About this exercise
From the data below, set down exactly the lines between the one holding "1280x1056 pixels." and the one holding "Task: Click the Peso Bruto input field", inclusive, and no others.

Dataset extract

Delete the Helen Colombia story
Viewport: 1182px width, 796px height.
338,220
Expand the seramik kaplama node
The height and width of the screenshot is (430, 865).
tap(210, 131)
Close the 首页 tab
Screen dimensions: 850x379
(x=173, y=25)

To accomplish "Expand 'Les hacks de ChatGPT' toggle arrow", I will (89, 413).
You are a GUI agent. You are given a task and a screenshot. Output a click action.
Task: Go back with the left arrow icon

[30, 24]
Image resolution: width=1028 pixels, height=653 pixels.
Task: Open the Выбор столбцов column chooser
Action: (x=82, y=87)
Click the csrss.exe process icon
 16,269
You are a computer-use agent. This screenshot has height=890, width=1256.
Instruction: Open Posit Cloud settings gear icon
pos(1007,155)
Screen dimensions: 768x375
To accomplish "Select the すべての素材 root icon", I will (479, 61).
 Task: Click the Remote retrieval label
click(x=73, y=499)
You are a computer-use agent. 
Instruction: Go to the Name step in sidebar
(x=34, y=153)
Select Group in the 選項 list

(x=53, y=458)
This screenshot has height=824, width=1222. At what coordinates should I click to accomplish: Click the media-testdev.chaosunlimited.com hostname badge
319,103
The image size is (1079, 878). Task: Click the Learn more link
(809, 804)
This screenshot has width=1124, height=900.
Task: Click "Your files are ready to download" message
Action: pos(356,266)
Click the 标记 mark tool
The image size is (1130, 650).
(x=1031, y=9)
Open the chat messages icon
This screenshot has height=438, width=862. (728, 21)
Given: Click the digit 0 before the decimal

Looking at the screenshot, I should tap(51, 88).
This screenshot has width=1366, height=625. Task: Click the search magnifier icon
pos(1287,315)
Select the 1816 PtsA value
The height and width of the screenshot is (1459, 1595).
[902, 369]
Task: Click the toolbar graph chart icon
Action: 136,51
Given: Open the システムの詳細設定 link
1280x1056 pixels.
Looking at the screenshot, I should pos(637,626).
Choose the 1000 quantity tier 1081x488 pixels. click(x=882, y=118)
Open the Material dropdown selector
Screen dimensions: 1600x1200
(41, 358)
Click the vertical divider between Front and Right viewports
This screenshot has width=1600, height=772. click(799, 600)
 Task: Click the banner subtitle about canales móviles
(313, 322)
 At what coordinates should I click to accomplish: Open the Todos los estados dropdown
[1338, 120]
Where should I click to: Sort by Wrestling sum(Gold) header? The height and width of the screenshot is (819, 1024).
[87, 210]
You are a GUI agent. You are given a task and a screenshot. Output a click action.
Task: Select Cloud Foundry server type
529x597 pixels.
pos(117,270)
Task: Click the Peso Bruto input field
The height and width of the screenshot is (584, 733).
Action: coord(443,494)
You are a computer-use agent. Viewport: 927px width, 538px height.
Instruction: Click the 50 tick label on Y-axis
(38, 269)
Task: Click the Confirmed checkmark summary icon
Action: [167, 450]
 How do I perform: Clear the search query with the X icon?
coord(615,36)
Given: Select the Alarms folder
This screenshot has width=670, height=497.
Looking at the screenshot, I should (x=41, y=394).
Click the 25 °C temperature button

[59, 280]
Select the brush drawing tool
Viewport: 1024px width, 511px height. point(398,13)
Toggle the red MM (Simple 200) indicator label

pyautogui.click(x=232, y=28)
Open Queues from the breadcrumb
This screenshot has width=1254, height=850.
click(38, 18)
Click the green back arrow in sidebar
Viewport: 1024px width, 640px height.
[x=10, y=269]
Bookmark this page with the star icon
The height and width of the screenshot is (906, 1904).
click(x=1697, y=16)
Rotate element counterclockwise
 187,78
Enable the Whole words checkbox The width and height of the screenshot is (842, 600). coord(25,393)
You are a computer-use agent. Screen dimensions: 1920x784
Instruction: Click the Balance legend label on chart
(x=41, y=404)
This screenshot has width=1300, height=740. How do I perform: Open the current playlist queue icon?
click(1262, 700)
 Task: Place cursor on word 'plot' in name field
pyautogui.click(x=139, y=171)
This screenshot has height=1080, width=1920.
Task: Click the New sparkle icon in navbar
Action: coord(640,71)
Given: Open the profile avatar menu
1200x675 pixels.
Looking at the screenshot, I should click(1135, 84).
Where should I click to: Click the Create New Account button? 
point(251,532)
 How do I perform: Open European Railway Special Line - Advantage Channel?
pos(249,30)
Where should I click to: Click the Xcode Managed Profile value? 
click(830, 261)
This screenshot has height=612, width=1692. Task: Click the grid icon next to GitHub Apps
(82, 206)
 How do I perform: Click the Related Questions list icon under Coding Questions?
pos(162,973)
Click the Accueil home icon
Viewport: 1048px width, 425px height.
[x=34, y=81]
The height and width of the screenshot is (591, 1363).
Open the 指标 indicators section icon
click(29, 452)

Expected answer
1280x1056 pixels.
Looking at the screenshot, I should pos(637,626).
Choose the 1000 quantity tier 1081x488 pixels. click(x=882, y=118)
Open the Material dropdown selector
Screen dimensions: 1600x1200
(41, 358)
Click the vertical divider between Front and Right viewports
This screenshot has width=1600, height=772. click(799, 600)
 Task: Click the banner subtitle about canales móviles
(313, 322)
 At what coordinates should I click to accomplish: Open the Todos los estados dropdown
[1338, 120]
Where should I click to: Sort by Wrestling sum(Gold) header? The height and width of the screenshot is (819, 1024).
[87, 210]
You are a GUI agent. You are given a task and a screenshot. Output a click action.
Task: Select Cloud Foundry server type
529x597 pixels.
pos(117,270)
Task: Click the Peso Bruto input field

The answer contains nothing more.